EXCERPT TO READ:
* * *

I'm concerned that they're ingesting some of the plastic when gnawing apart the coroplast... but I'm also concerned that the snack log is a far cry from a healthy alternative. any opinions on which is less bad for them?


----------



## MiniLopHop (Dec 12, 2012)

Have you tried timothy? or apple twigs? It sounds like they need something more to chew on and they are not liking their hay very much. I would give them alfalfa before letting them eat chloroplast or the edible logs.


----------



## Imbrium (Dec 12, 2012)

they HATE every kind of hay I've tried except oat and alfalfa and I've tried like half a dozen kinds. they get 2-3 handfuls of alfalfa per day plus unlimited oat. they've got wicker balls which they've suddenly been ignoring (even though they used to go crazy for them), cardboard boxes (which they do chew on sometimes), etc. they don't like apple twigs or any other chews I've tried. the only thing I can think of to keep them off the coroplast other than the stupid log would be to lock them out of their beloved condo.


----------



## agnesthelion (Dec 12, 2012)

Have you tried vinegar? I've heard of some rabbits having an aversion to it.

Also, alum and water deters chewing for dogs....I wonder if it would work for rabbits? Alum is a spice used in pickling. It is odorless and colorless and harmless. You can mix it with water and put it where you don't want them to chew. It is very drying (try some, it's weird) so it's not a comfortable feeling in puppies mouths so it keeps them from chewing. It might be worth a try for rabbits.....?

Also, right now my two are having a ball with wrapping paper tubes. For some reason they like them BETTER than toilet paper rolls. They are a little tougher and they also unrollmso they are curly and springy and fun.

That's my suggestions......good luck. Both mine have chewed a bit on the coroplast too but for me the soap did the trick and they haven't touched it since.....

* * *

SUPPLIED INFORMATION:
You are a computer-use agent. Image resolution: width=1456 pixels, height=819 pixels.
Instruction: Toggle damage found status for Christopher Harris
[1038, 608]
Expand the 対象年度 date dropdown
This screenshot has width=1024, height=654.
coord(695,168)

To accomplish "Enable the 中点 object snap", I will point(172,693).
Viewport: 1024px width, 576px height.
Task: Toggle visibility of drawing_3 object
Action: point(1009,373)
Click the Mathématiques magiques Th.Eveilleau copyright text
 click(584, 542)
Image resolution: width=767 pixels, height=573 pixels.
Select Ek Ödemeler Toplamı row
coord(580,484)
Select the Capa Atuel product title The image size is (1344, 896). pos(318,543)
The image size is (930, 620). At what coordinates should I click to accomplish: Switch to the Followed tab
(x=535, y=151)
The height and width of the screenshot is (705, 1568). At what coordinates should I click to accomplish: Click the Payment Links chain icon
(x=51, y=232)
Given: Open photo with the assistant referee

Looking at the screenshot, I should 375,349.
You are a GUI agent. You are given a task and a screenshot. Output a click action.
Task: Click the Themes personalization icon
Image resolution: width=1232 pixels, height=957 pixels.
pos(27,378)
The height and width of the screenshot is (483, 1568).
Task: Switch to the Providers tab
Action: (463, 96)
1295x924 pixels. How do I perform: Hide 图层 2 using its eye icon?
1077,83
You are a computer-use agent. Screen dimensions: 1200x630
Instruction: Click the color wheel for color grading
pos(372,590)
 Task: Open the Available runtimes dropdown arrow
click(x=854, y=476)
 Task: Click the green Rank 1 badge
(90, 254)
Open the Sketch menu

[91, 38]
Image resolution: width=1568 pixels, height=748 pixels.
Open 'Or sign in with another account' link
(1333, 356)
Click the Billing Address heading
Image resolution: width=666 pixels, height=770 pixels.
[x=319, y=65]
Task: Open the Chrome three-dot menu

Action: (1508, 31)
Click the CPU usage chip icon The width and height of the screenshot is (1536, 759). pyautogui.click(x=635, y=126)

* * *

PROBLEM SET:
(A) In the rabbit forum thread, which two kinds of hay are the rabbits willing to eat?
(B) Repeat everything in the rabbit forum thread from "Have you tried vinegar?" down to "touched it since.....".

EXERCISE ANSWERS:
(A) Oat and alfalfa.

(B)
Have you tried vinegar? I've heard of some rabbits having an aversion to it.

Also, alum and water deters chewing for dogs....I wonder if it would work for rabbits? Alum is a spice used in pickling. It is odorless and colorless and harmless. You can mix it with water and put it where you don't want them to chew. It is very drying (try some, it's weird) so it's not a comfortable feeling in puppies mouths so it keeps them from chewing. It might be worth a try for rabbits.....?

Also, right now my two are having a ball with wrapping paper tubes. For some reason they like them BETTER than toilet paper rolls. They are a little tougher and they also unrollmso they are curly and springy and fun.

That's my suggestions......good luck. Both mine have chewed a bit on the coroplast too but for me the soap did the trick and they haven't touched it since.....